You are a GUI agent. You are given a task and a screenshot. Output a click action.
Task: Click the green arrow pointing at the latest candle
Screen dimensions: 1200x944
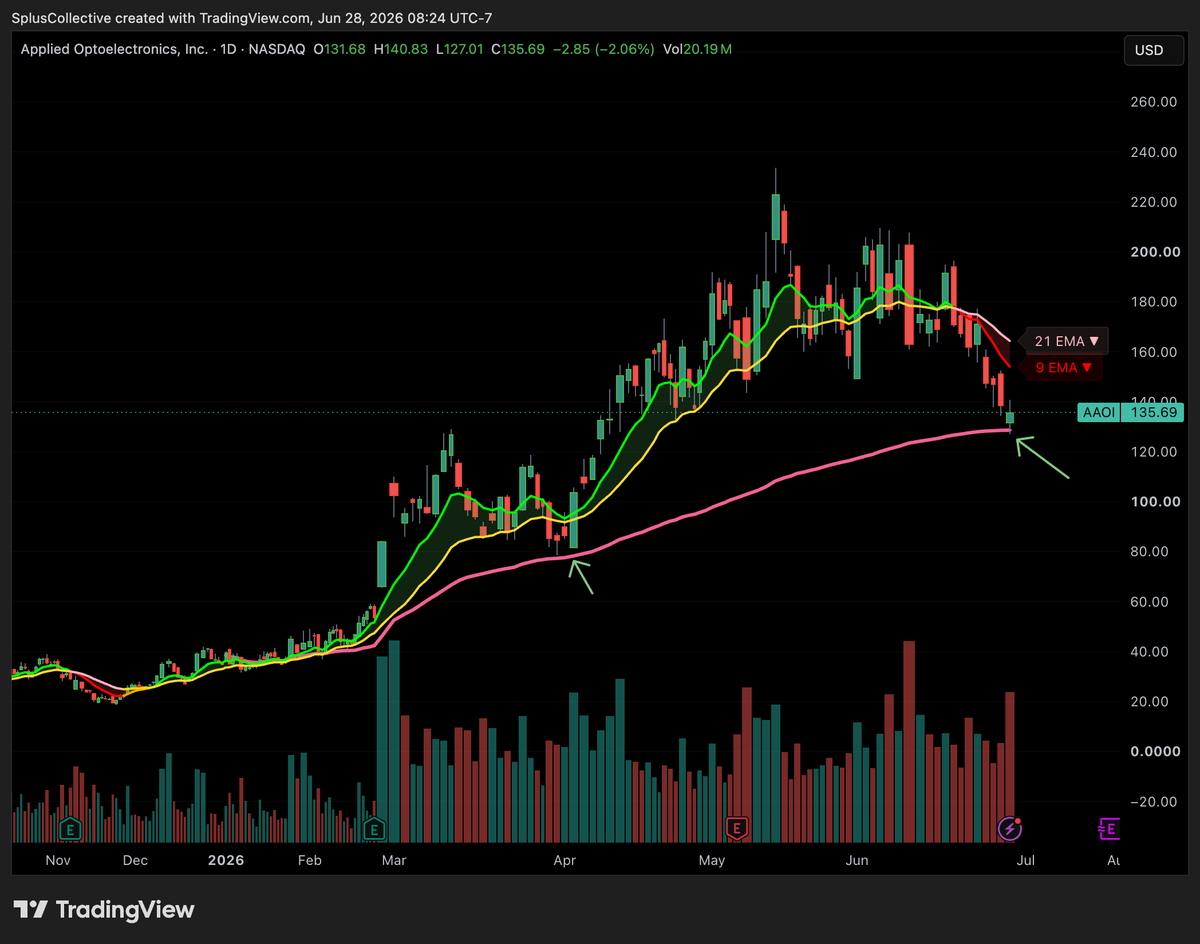[1043, 459]
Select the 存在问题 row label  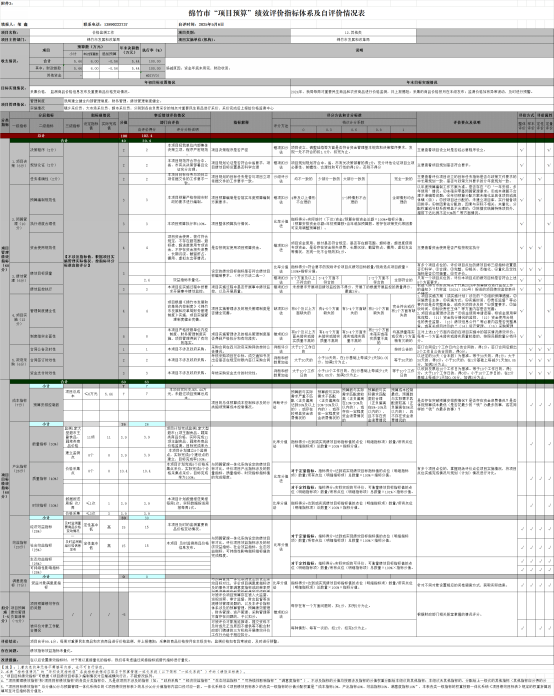(x=9, y=651)
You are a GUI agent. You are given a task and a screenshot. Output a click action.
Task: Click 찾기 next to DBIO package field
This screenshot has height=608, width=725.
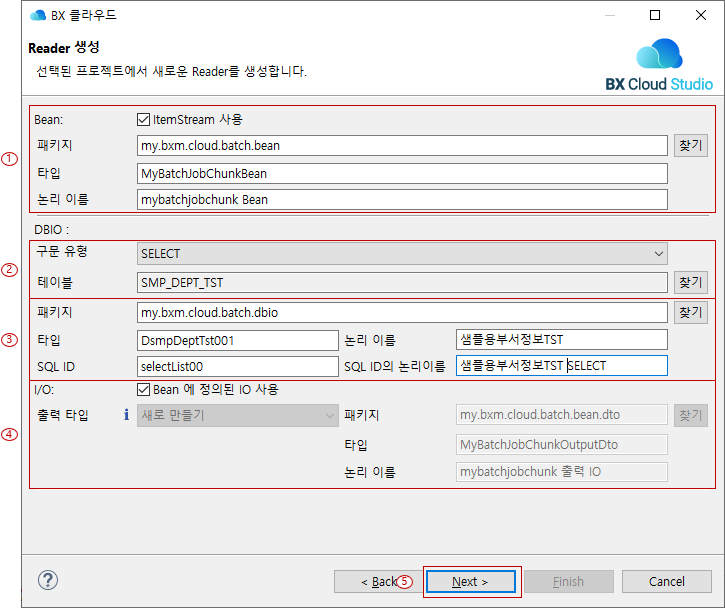click(690, 313)
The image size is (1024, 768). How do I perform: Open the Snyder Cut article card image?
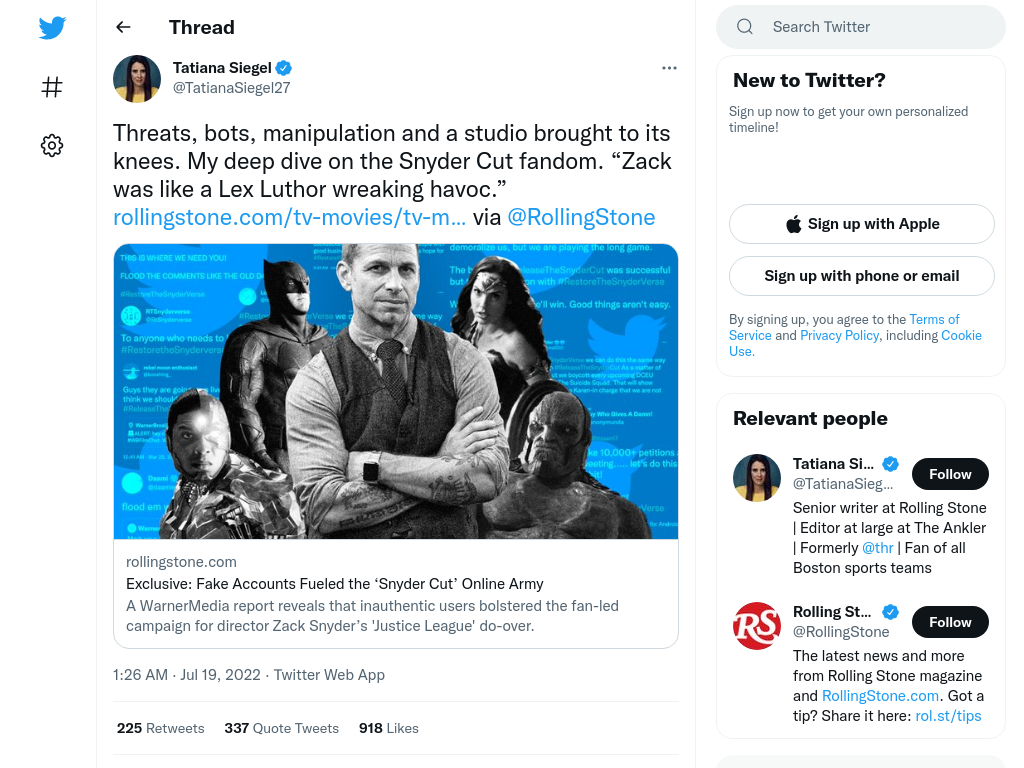coord(396,391)
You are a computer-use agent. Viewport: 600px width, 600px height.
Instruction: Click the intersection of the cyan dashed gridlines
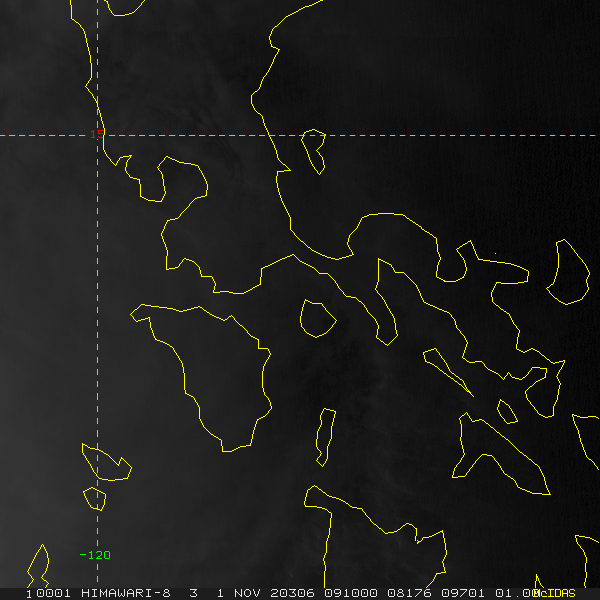98,135
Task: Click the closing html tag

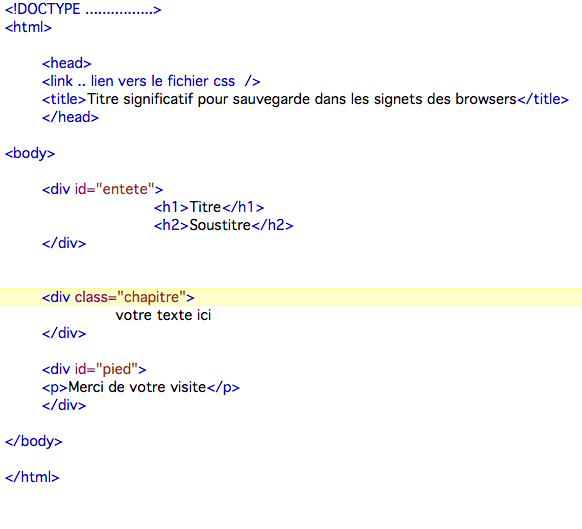Action: coord(32,477)
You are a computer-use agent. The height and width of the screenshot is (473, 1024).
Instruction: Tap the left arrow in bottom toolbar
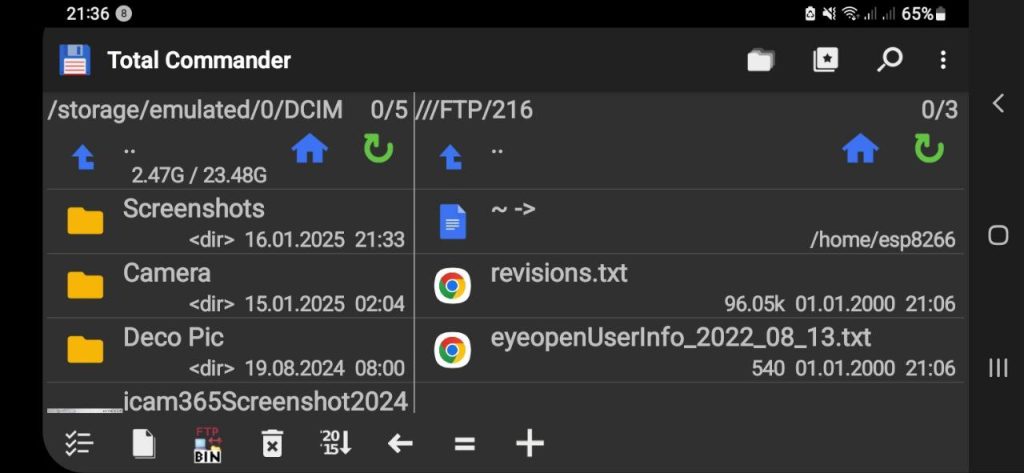coord(400,444)
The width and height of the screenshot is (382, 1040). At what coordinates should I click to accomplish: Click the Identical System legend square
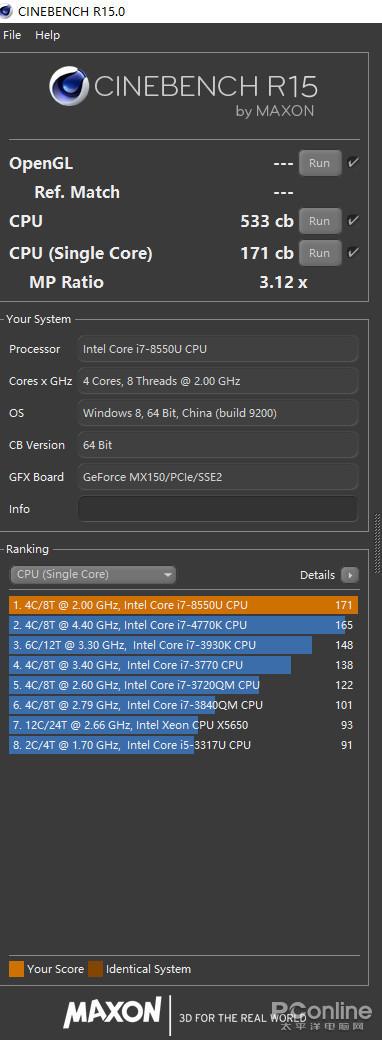(x=96, y=969)
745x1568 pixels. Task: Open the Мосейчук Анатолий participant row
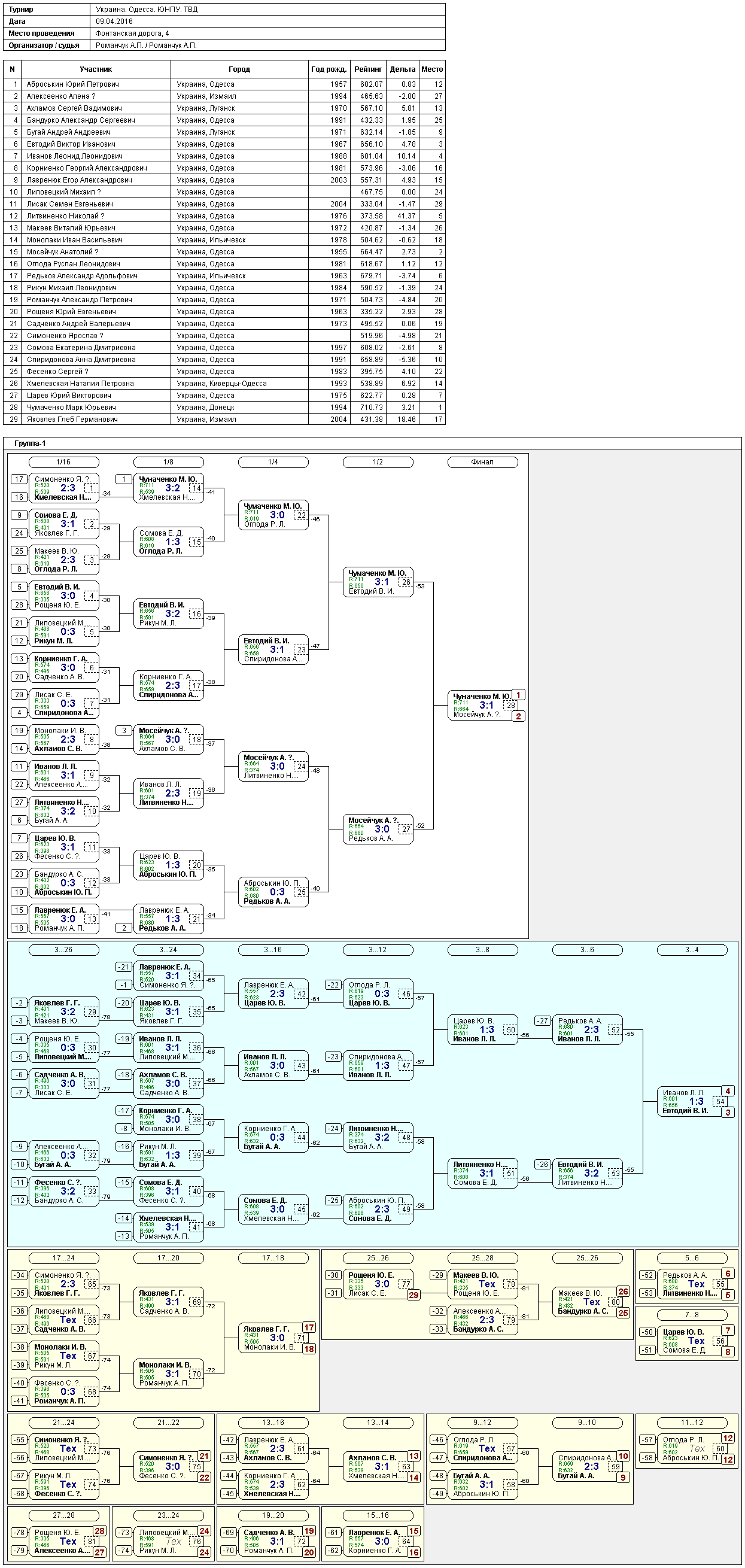(224, 252)
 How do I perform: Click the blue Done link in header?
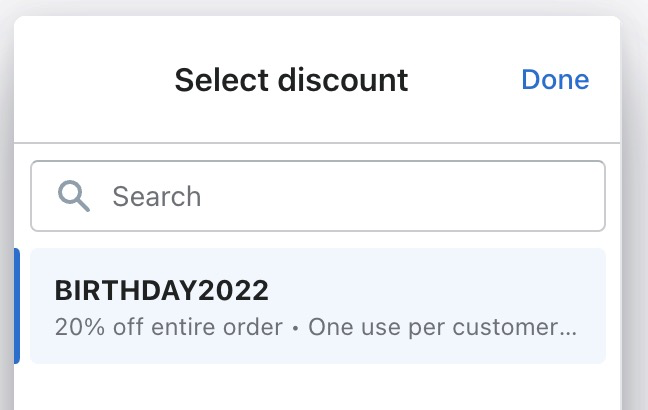555,80
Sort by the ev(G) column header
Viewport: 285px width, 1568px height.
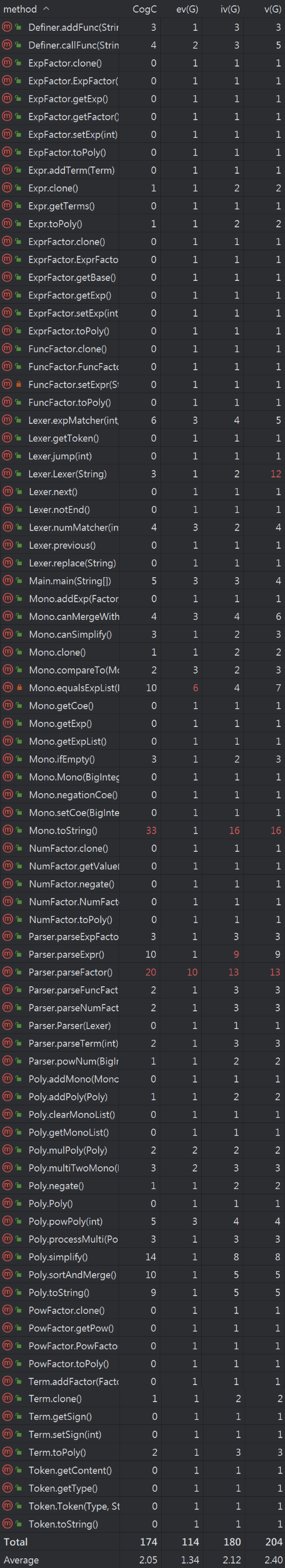187,9
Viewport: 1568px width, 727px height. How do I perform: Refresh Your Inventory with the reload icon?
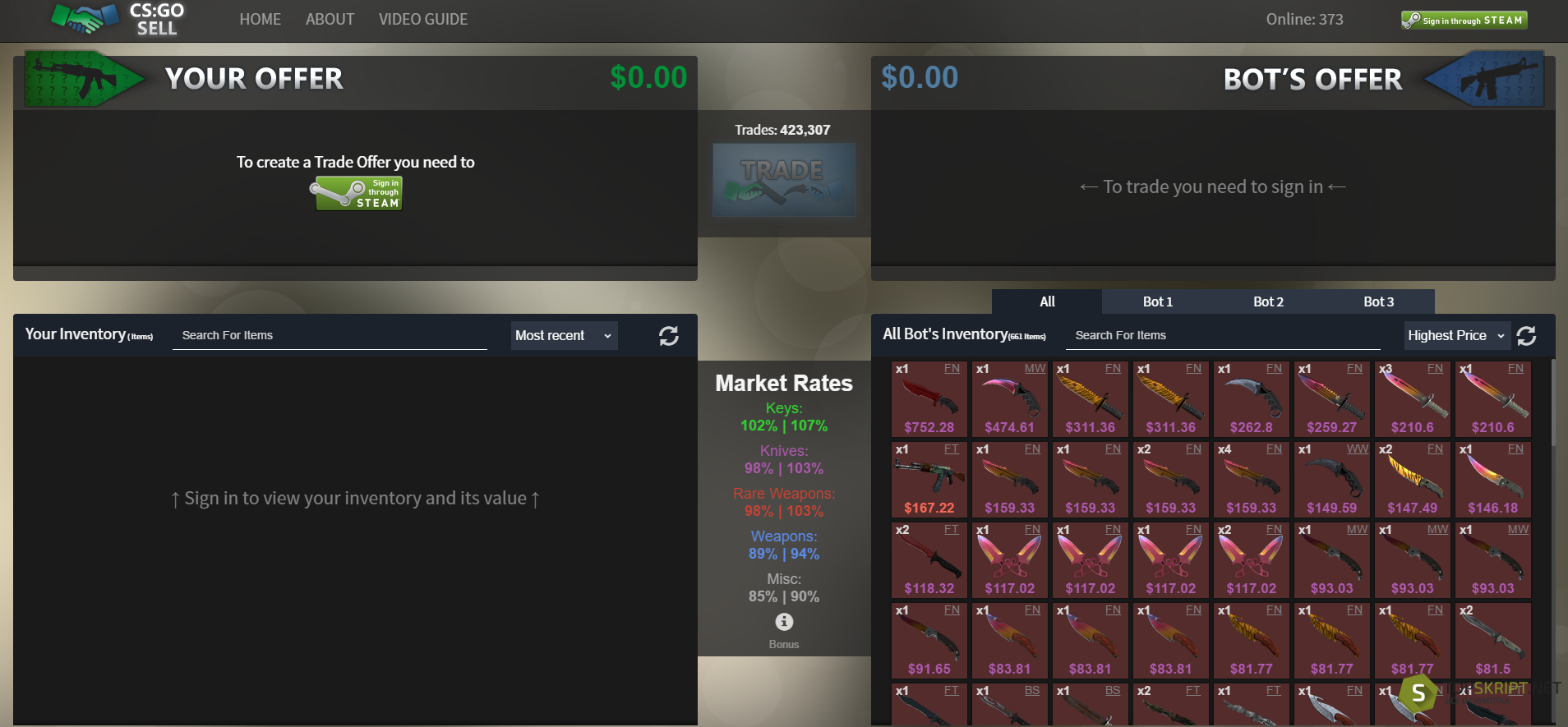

TASK DIRECTIONS: Count the lines in the listing above that contain the string "computer", and give only the count.

SOLUTION TO THIS PROBLEM: 2